Map, arriva il fallimento Cgil: «Si poteva evitare»

Il Maglificio Arcolin Padova (Map), una delle aziende tessili storiche della nostra provincia, è stato dichiarato fallito dal tribunale. Giudice competente è Manuela Alburgo, mentre la curatrice...

Il Maglificio Arcolin Padova (Map), una delle aziende tessili storiche della nostra provincia, è stato dichiarato fallito dal tribunale. Giudice competente è Manuela Alburgo, mentre la curatrice fallimentare è Anna Maria Grazian. Oggi è l’ultimo giorno di cassa integrazione straordinaria per le 30 dipendenti che, da domani, saranno in mobilità. Il bello è che le lavoratrici devono ancora ricevere sette mensilità arretrate. Ognuna di loro vanta un credito, più o meno, di diecimila euro.

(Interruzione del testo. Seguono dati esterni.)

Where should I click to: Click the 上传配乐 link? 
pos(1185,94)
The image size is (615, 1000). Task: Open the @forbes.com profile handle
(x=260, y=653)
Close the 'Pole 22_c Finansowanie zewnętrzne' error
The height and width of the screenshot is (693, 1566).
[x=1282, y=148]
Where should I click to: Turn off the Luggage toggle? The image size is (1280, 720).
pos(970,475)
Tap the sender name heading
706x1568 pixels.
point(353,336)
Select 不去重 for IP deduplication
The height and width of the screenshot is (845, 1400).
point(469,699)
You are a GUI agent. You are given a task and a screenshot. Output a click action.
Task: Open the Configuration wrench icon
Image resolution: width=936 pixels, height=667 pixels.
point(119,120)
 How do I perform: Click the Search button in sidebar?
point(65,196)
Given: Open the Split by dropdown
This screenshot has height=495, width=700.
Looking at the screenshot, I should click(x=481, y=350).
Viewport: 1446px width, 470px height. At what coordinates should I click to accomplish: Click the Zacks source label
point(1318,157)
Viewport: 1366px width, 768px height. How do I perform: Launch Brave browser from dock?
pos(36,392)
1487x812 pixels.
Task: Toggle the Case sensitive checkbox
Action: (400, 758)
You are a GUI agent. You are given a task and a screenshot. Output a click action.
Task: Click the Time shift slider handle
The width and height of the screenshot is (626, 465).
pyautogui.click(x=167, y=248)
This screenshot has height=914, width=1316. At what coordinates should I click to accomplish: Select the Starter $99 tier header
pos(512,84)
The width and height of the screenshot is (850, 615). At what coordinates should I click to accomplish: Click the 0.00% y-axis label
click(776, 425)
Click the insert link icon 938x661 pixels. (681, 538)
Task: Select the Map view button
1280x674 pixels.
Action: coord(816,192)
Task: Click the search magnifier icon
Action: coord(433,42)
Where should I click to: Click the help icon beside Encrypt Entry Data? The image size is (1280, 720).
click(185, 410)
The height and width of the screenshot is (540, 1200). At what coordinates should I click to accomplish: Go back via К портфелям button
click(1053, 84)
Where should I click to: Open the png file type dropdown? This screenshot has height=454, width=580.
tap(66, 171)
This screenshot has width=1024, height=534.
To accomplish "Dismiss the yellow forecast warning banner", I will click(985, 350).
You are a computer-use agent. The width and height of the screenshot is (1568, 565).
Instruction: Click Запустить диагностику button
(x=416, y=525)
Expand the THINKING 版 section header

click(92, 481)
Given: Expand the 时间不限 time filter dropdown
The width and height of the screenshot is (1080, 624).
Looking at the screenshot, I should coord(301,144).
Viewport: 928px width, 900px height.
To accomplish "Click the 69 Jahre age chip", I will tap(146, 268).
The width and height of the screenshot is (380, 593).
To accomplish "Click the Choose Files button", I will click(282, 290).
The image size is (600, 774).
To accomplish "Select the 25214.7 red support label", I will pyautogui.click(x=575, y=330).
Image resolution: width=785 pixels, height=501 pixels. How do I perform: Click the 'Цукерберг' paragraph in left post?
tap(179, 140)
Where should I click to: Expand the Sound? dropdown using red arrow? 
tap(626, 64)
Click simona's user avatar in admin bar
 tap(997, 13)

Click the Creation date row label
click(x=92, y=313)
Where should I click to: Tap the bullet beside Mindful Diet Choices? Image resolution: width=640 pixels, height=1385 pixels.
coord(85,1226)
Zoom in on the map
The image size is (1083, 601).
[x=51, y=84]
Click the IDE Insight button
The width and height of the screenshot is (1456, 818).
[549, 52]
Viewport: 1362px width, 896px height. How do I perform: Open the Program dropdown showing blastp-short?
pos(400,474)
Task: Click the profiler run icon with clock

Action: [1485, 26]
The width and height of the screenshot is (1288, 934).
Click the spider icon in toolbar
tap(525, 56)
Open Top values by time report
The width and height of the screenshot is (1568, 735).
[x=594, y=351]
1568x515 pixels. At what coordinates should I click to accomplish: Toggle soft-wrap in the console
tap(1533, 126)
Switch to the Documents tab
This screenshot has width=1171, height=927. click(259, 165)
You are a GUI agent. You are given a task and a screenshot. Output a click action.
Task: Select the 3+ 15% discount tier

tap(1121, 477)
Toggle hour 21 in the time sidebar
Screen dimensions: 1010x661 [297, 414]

Ieri pomeriggio, in segno di protesta, le dipendenti più sindacalizzate hanno appeso sui cancelli dell’azienda le divise da lavoro. Nel frattempo, ieri mattina, in una conferenza stampa che si è tenuta nella sede della Cgil, Luca Rainato, segretario della Filctem-Cgil, ha resi noti una serie di particolari inediti sulla fine del Map e sul tentativo di far rinascere dalle ceneri una nuova azienda. La quale, però, sarebbe stata soltanto un’azienda commerciale e non più produttiva, con dodici nuovi dipendenti, di cui sette a tempo determinato. «Proprio nel momento in cui un gruppo spagnolo aveva espresso l’intenzione di acquisire dal fallimento lo storico stabilimento di Albignasego, oggi operativo solo a Due Carrare, il titolare uscente, Alberto Arcolin, attraverso una newco ha creato il nuovo Map Italia srl, con la finalità, nonostante il fallimento, di mettere in piedi una nuova azienda, in grado di commercializzare l’intimo prodotto in Cina ed in Bangladesh. Un tentativo maldestro di continuare a fare profitti a livello familiare, senza fare i conti con le sette mensilità arretrate delle dipendenti. A questo punto, però, la decisione delle lavoratrici è stata univoca e categorica: non hanno concesso, con la firma di ognuna di loro, la liberatoria alla nuova società creata dal datore di lavoro e, quindi, il padrone non può andare avanti con il suo progetto di ripartenza».

«Il doppio gioco che intende portare avanti il nostro ex datore di lavoro lo respingiamo al mittente» osserva un’esponente delle Rsa. «Prima ci dia la garanzia che riceveremo, in tempi brevi, i nostri sette mesi di stipendio arretrato e solo dopo, eventualmente, potremo firmare l’atto giuridico che il signor Arcolin ci chiede». (f.pad.)